►

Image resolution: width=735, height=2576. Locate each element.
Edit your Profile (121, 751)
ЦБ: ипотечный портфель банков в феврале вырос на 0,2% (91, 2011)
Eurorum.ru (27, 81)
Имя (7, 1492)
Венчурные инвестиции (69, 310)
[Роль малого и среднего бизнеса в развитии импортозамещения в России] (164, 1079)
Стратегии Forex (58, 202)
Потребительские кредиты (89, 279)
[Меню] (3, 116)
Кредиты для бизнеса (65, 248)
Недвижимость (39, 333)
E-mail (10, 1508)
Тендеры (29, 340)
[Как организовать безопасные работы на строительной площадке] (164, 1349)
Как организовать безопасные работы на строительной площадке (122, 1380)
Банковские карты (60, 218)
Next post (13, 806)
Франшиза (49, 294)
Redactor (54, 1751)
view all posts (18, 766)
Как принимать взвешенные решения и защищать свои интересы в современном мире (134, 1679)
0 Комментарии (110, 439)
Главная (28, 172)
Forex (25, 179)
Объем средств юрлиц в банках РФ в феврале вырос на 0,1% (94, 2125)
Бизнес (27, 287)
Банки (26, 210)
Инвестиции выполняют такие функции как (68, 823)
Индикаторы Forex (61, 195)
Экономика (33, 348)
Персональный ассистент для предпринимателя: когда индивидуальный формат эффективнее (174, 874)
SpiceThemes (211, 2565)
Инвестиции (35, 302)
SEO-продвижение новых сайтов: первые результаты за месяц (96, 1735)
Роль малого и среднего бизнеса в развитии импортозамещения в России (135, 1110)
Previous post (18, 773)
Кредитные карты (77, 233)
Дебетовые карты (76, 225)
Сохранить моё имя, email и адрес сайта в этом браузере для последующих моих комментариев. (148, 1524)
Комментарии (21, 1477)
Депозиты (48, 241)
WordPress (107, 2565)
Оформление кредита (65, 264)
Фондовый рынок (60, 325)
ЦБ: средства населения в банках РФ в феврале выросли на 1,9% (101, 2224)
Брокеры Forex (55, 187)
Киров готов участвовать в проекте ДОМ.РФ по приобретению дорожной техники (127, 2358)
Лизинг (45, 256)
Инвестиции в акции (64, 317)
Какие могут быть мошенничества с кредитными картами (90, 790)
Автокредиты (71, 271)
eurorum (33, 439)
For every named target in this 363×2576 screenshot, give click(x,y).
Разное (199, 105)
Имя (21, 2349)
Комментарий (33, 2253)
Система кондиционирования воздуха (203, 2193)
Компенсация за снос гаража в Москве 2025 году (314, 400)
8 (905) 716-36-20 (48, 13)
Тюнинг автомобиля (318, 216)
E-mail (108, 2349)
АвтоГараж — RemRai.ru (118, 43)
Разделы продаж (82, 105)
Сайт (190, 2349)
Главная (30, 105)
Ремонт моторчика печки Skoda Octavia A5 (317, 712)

◄

▶ [Goal of the exercise]:
Every entry should be output again exactly as written.

▶ [Output of the task]:
Image resolution: width=735, height=2576. Locate each element.
Edit your Profile (121, 751)
ЦБ: ипотечный портфель банков в феврале вырос на 0,2% (91, 2011)
Eurorum.ru (27, 81)
Имя (7, 1492)
Венчурные инвестиции (69, 310)
[Роль малого и среднего бизнеса в развитии импортозамещения в России] (164, 1079)
Стратегии Forex (58, 202)
Потребительские кредиты (89, 279)
[Меню] (3, 116)
Кредиты для бизнеса (65, 248)
Недвижимость (39, 333)
E-mail (10, 1508)
Тендеры (29, 340)
[Как организовать безопасные работы на строительной площадке] (164, 1349)
Как организовать безопасные работы на строительной площадке (122, 1380)
Банковские карты (60, 218)
Next post (13, 806)
Франшиза (49, 294)
Redactor (54, 1751)
view all posts (18, 766)
Как принимать взвешенные решения и защищать свои интересы в современном мире (134, 1679)
0 Комментарии (110, 439)
Главная (28, 172)
Forex (25, 179)
Объем средств юрлиц в банках РФ в феврале вырос на 0,1% (94, 2125)
Бизнес (27, 287)
Банки (26, 210)
Инвестиции выполняют такие функции как (68, 823)
Индикаторы Forex (61, 195)
Экономика (33, 348)
Персональный ассистент для предпринимателя: когда индивидуальный формат эффективнее (174, 874)
SpiceThemes (211, 2565)
Инвестиции (35, 302)
SEO-продвижение новых сайтов: первые результаты за месяц (96, 1735)
Роль малого и среднего бизнеса в развитии импортозамещения в России (135, 1110)
Previous post (18, 773)
Кредитные карты (77, 233)
Дебетовые карты (76, 225)
Сохранить моё имя, email и адрес сайта в этом браузере для последующих моих комментариев. (148, 1524)
Комментарии (21, 1477)
Депозиты (48, 241)
WordPress (107, 2565)
Оформление кредита (65, 264)
Фондовый рынок (60, 325)
ЦБ: средства населения в банках РФ в феврале выросли на 1,9% (101, 2224)
Брокеры Forex (55, 187)
Киров готов участвовать в проекте ДОМ.РФ по приобретению дорожной техники (127, 2358)
Лизинг (45, 256)
Инвестиции в акции (64, 317)
Какие могут быть мошенничества с кредитными картами (90, 790)
Автокредиты (71, 271)
eurorum (33, 439)
For every named target in this 363×2576 screenshot, give click(x,y).
Разное (199, 105)
Имя (21, 2349)
Комментарий (33, 2253)
Система кондиционирования воздуха (203, 2193)
Компенсация за снос гаража в Москве 2025 году (314, 400)
8 (905) 716-36-20 (48, 13)
Тюнинг автомобиля (318, 216)
E-mail (108, 2349)
АвтоГараж — RemRai.ru (118, 43)
Разделы продаж (82, 105)
Сайт (190, 2349)
Главная (30, 105)
Ремонт моторчика печки Skoda Octavia A5 (317, 712)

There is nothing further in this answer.